Adjusted for age, race/ethnicity, and health insurance.

P-interactions between menopausal status and weight cycling episode, and pregnancy history and weight cycling episode were 0.009 and 0.004, respectively.

Table 4

Multivariable-adjusted Logistic Regression Model: History of Weight Cycling in Relation to Odds of Meeting the AHA’s Life’s Simple 7.

Population	OR (95% CI)Low vs. Moderate/High AHA LS7 Composite Score
	Unadjusted	Adjusted*
Overall(N = 485)	2.09(1.25–3.48)	2.39(1.36–4.20)
Pre-menopausal(N = 349)	2.69(1.22–5.90)	2.72(1.22–6.08)
Post-menopausal(N = 136)	2.06(0.96–4.44)	2.14(0.95–4.84)
No Pregnancy History(N = 342)	2.98(1.30–6.85)	3.09(1.31–7.32)
Pregnancy History(N = 143)	1.80(0.85–3.81)	1.92(0.88–4.22)

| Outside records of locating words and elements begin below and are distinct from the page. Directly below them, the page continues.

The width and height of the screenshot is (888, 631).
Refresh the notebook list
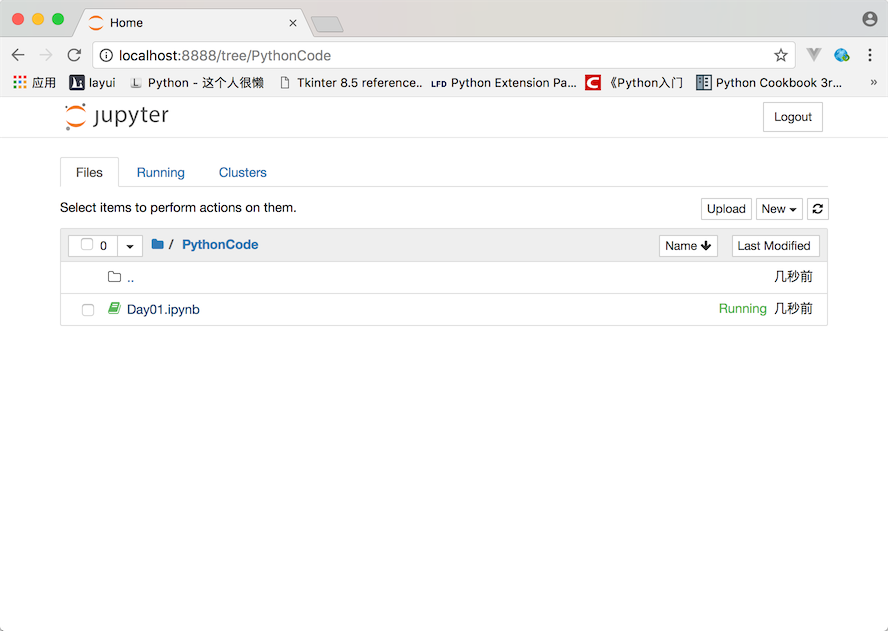818,209
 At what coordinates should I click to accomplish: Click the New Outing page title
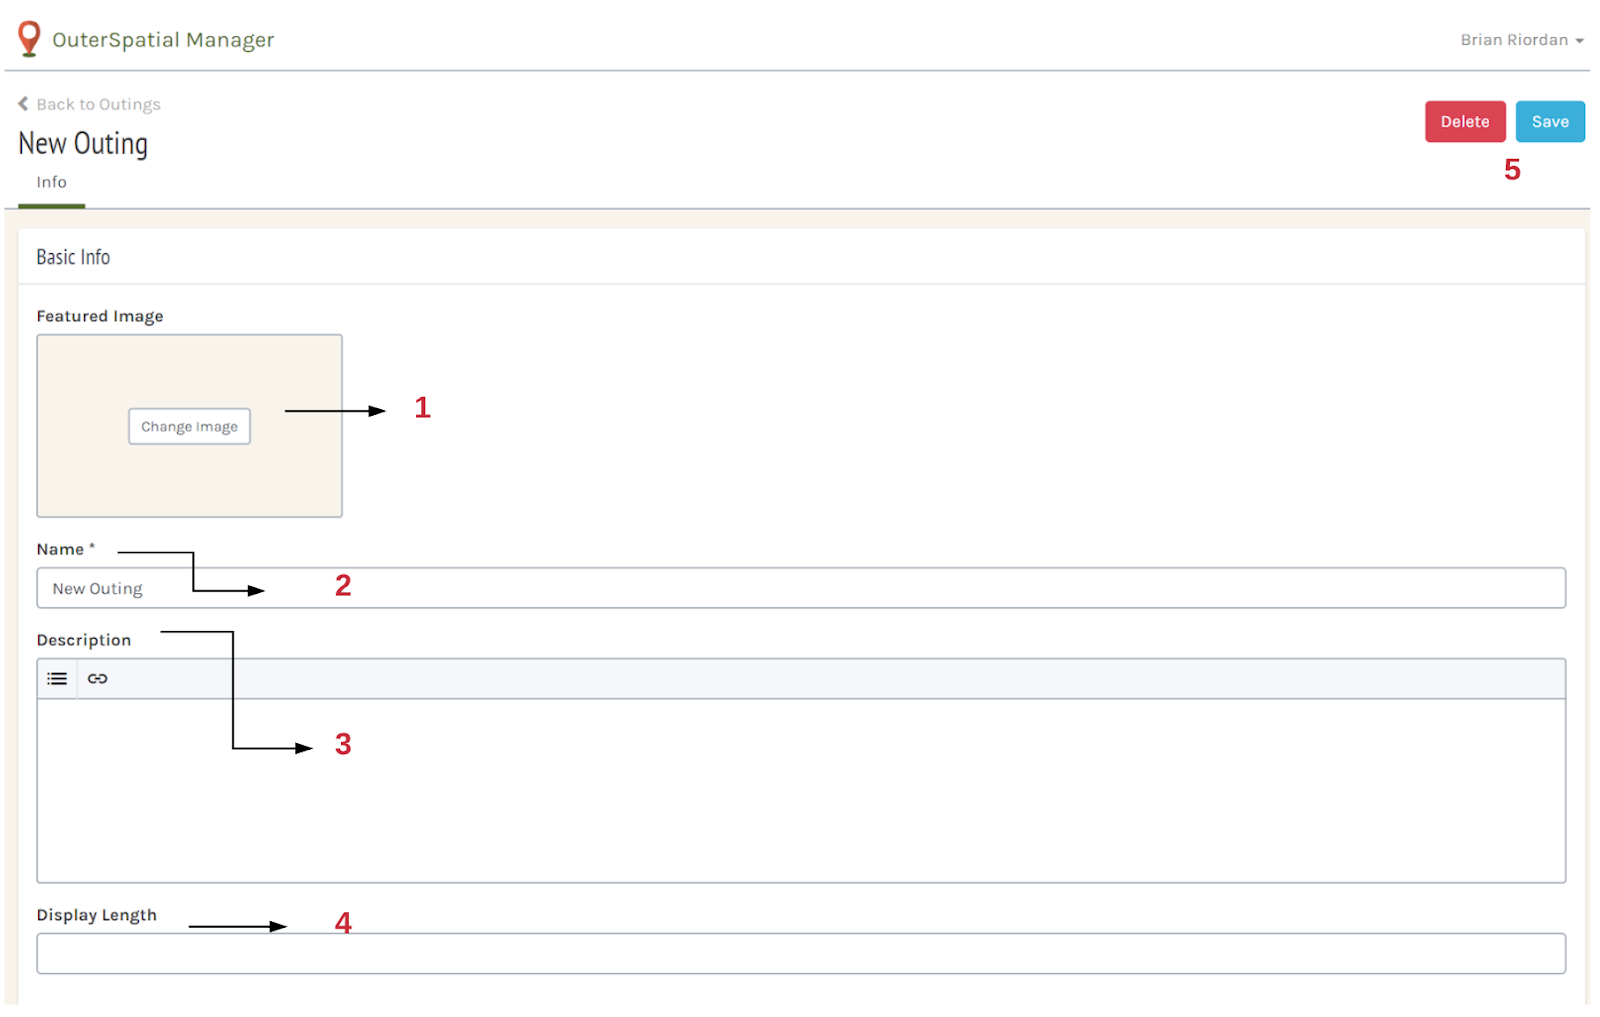83,143
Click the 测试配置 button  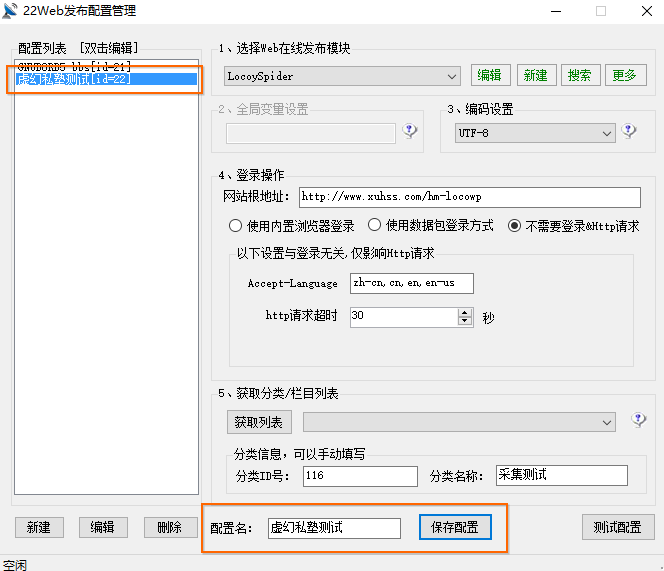coord(618,527)
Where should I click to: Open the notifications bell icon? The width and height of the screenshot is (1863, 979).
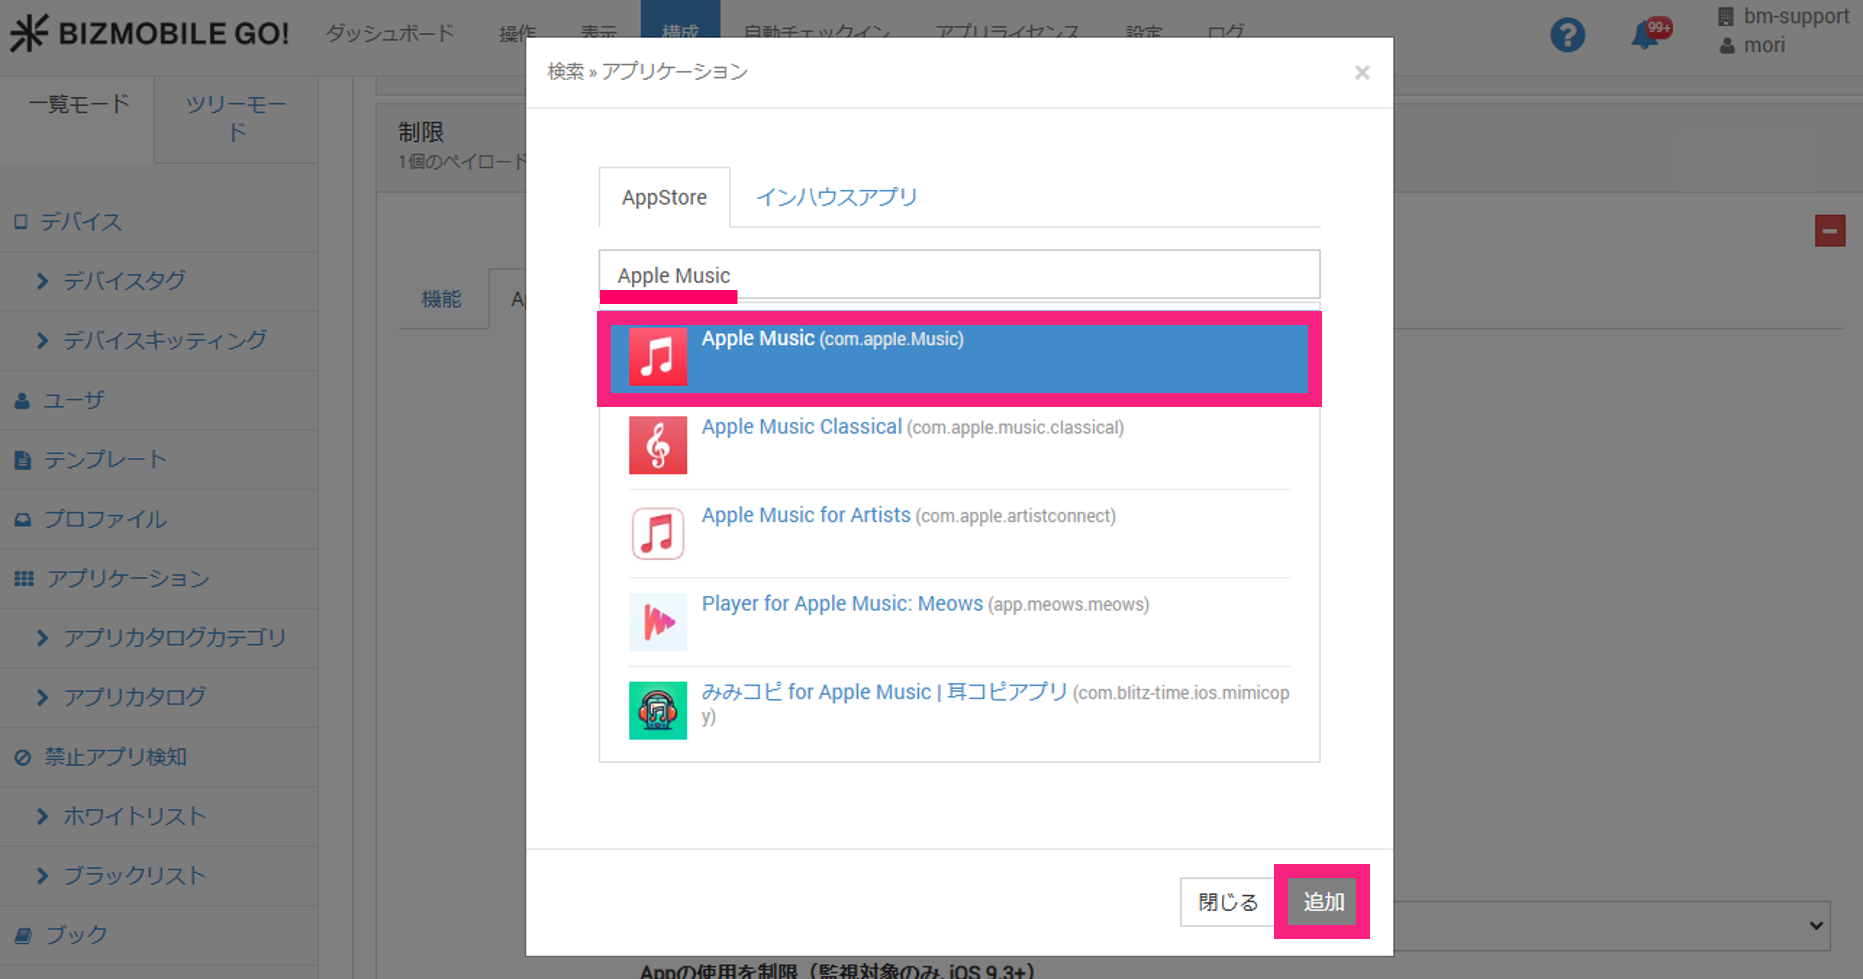[1645, 36]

*Adjusted for age, race/ethnicity, and health insurance. Bolded cells indicate p < 0.05. Study conducted at Columbia University Irving Medical Center from 2016 to 2018.

Differences in association between history of weight cycling and cardiovascular health by menopausal status

There was a statistically significant multiplicative interaction for HWC with menopausal status (p = 0.009). In analyses stratified by menopausal status (Table 3), each additional weight cycling episode was associated with poor CVH in both pre- (ß (SE): −0.26 (0.08); p < 0.01) and post-menopausal (ß (SE): −0.62 (0.08); p < 0.01) women. In the multivariable-adjusted logistic regression model (Table 4), a significant association between HWC and odds of having poor CVH was observed in pre-menopausal women only (OR (95%CI): 2.72 (1.22–6.08)).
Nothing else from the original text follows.